Records from a collection
+++

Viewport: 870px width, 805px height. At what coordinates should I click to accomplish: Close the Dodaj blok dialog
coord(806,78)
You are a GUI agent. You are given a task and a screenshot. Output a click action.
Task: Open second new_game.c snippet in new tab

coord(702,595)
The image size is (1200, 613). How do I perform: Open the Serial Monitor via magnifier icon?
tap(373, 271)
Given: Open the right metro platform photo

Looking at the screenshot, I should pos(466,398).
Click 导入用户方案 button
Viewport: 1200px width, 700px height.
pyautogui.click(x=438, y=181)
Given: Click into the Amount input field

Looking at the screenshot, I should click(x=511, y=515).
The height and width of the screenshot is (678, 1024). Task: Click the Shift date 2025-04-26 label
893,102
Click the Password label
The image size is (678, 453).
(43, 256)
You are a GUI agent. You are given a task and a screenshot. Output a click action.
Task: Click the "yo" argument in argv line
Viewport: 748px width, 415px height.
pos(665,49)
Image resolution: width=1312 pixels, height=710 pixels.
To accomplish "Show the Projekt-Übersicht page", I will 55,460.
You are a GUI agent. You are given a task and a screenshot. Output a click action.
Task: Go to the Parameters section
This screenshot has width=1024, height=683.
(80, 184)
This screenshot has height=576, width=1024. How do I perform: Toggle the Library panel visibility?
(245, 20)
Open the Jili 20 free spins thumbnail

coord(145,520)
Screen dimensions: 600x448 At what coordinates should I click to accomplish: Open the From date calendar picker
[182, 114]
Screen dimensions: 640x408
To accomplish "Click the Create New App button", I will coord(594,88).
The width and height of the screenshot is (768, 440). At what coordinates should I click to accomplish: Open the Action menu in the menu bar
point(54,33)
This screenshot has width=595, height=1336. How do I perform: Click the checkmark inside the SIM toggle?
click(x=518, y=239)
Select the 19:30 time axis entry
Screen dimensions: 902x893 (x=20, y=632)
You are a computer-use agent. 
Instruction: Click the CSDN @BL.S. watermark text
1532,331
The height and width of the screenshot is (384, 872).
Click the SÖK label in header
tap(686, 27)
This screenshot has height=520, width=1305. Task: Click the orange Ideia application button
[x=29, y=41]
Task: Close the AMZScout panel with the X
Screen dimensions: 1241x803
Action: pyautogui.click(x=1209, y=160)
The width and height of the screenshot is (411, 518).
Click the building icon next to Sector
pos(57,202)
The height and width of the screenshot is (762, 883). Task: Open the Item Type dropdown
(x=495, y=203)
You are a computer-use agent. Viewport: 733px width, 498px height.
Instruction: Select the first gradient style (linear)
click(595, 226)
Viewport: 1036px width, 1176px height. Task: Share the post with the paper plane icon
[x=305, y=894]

+++

Activity: Write the data out again in full and exactly.

Written reply:
Viewport: 870px width, 805px height. At what coordinates should I click to accomplish: Close the Dodaj blok dialog
coord(806,78)
You are a GUI agent. You are given a task and a screenshot. Output a click action.
Task: Open second new_game.c snippet in new tab

coord(702,595)
The image size is (1200, 613). How do I perform: Open the Serial Monitor via magnifier icon?
tap(373, 271)
Given: Open the right metro platform photo

Looking at the screenshot, I should pos(466,398).
Click 导入用户方案 button
Viewport: 1200px width, 700px height.
pyautogui.click(x=438, y=181)
Given: Click into the Amount input field

Looking at the screenshot, I should click(x=511, y=515).
The height and width of the screenshot is (678, 1024). Task: Click the Shift date 2025-04-26 label
893,102
Click the Password label
The image size is (678, 453).
(43, 256)
You are a GUI agent. You are given a task and a screenshot. Output a click action.
Task: Click the "yo" argument in argv line
Viewport: 748px width, 415px height.
pos(665,49)
Image resolution: width=1312 pixels, height=710 pixels.
To accomplish "Show the Projekt-Übersicht page", I will 55,460.
You are a GUI agent. You are given a task and a screenshot. Output a click action.
Task: Go to the Parameters section
This screenshot has width=1024, height=683.
(80, 184)
This screenshot has height=576, width=1024. How do I perform: Toggle the Library panel visibility?
(245, 20)
Open the Jili 20 free spins thumbnail

coord(145,520)
Screen dimensions: 600x448 At what coordinates should I click to accomplish: Open the From date calendar picker
[182, 114]
Screen dimensions: 640x408
To accomplish "Click the Create New App button", I will coord(594,88).
The width and height of the screenshot is (768, 440). At what coordinates should I click to accomplish: Open the Action menu in the menu bar
point(54,33)
This screenshot has width=595, height=1336. How do I perform: Click the checkmark inside the SIM toggle?
click(x=518, y=239)
Select the 19:30 time axis entry
Screen dimensions: 902x893 (x=20, y=632)
You are a computer-use agent. 
Instruction: Click the CSDN @BL.S. watermark text
1532,331
The height and width of the screenshot is (384, 872).
Click the SÖK label in header
tap(686, 27)
This screenshot has height=520, width=1305. Task: Click the orange Ideia application button
[x=29, y=41]
Task: Close the AMZScout panel with the X
Screen dimensions: 1241x803
Action: pyautogui.click(x=1209, y=160)
The width and height of the screenshot is (411, 518).
Click the building icon next to Sector
pos(57,202)
The height and width of the screenshot is (762, 883). Task: Open the Item Type dropdown
(x=495, y=203)
You are a computer-use agent. Viewport: 733px width, 498px height.
Instruction: Select the first gradient style (linear)
click(595, 226)
Viewport: 1036px width, 1176px height. Task: Share the post with the paper plane icon
[x=305, y=894]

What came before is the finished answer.